The star is to be passed on, and the King is about to return back to Faery. However, before doing that he has the Twenty-four Feast and a conversation to hold. Before departing from Wootton Major, Alf goes to talk to Nokes. Their conversation, initiated out of Alf’s good will, reveals that Nokes still has not changed a bit. Old, fat and lazy now, Nokes is rude and impolite as much as Alf is courteous and polite. Faery is still Fairy for him: Nokes has not stopped seeing the realm as childish nonsense. Tolkien is consistent in using different spellings for the word to indicate different attitudes of characters. It is Faery for Smith, King and Queen, but Fairy for Nokes. It is done so to distinguish between the older, darker use and its real sense (Faery) and the sweetened, modern meaning (Fairy).
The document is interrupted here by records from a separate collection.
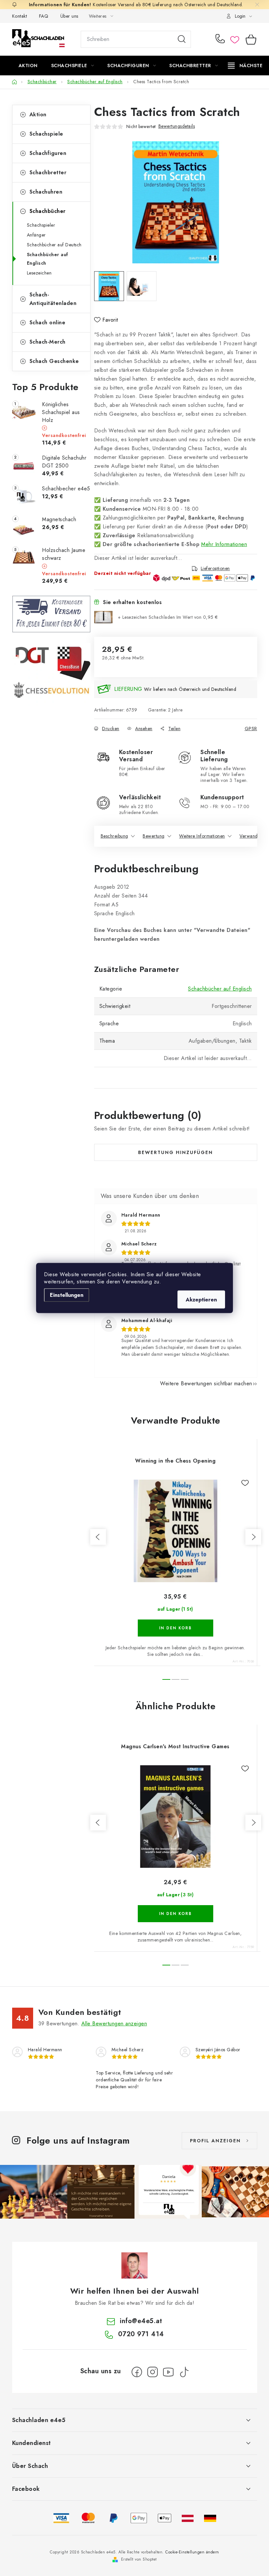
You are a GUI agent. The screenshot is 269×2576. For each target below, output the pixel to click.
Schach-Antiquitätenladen (53, 299)
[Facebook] (137, 2372)
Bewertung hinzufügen (175, 1152)
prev (98, 1537)
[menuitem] (28, 65)
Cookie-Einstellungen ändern (192, 2552)
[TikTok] (184, 2372)
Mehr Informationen (224, 544)
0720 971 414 (221, 39)
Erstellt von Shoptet (139, 2559)
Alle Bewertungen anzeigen (114, 2023)
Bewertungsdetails (176, 126)
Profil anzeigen (215, 2140)
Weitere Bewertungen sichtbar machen (206, 1383)
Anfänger (36, 235)
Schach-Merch (48, 342)
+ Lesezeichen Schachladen (168, 617)
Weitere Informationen (202, 836)
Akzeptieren (201, 1299)
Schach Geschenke (54, 361)
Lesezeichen (39, 273)
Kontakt (19, 16)
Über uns (69, 16)
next (253, 1537)
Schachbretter (48, 172)
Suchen (182, 39)
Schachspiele (46, 134)
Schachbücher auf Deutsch (54, 244)
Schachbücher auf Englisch (47, 258)
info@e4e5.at (141, 2321)
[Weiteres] (245, 65)
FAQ (44, 16)
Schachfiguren (48, 153)
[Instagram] (152, 2372)
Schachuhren (46, 192)
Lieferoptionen (215, 568)
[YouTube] (168, 2372)
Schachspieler (41, 225)
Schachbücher (48, 211)
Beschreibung (114, 836)
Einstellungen (66, 1295)
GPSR (251, 728)
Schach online (48, 322)
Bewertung (154, 836)
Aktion (38, 114)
Verlyn Flieger explains the etymology to show the difference: “The modern word fairy comes from Middle English faerie from Old French faerie/ faierie, “enchantment”, from fae, “fairy”, which in turn was developed from Latin fāta, “the Fates”, plural of fātum, “Fate”, the neuter past participle of fāri, “to speak”. Thus Fate was “spoken; that which has been said”, as for example a curse, or a blessing; and its derivation fairy had implications considerably darker than those the traditional phrase “fairy tale” carries today” (Smith of Wootton Major, p. 197).
Nokes has not seen the point, and he is still the same narrow-minded, rude person he was at the beginning. Alf tries to put some sense into him, but it is all in vain: Nokes seems to be beyond the curing point. Everything connected with Alf, the star or Faery seems pure trickery to him. At this point it is good to know that with little Tim’s pre-arranged swallowing the star at the upcoming Twenty-four Feast, Faery will enter Nokes’ family whether he wishes that or not.
The next Twenty-four Feast takes place in Wootton Major in the winter, and it is the point when Alf says goodbye to the villagers. Some are going to miss him, and the Great Hall is going to be painted and gilded by Smith and Harper in his honour from then on. The King’s work has been successful: Faery has re-entered Wootton Major and set the village on the road to recovery.
Tolkien wrote that Faery is vital for humans’ well-being. It combines love for the world, breaking out from the trite and the familiar, re-opening our eyes and re-discovering some things anew. I would like to conclude this read-along with Tolkien’s words on Faery in the Smith of Wootton Major essay which sum up the whole tale perfectly: “This compound – of awareness of a limitless world outside our domestic parish; a love (in ruth and admiration) for the things in it; and a desire for wonder, marvels, both perceived and conceived – this ‘Faery’ is as necessary for the health and complete functioning of the Human as is sunlight for physical life: sunlight as distinguished from the soil, say, though it in fact permeates and modifies even that.” (Smith of Wootton Major, p. 144-145).
 J. R. R. Tolkien – Smith of Wootton Major; Extended Edition; edited by Verlyn Flieger; HarperCollinsPublishers; London; 2005.
 J. R. R. Tolkien – Tales From the Perilous Realm; HarperCollinsPublishers; London; 2008.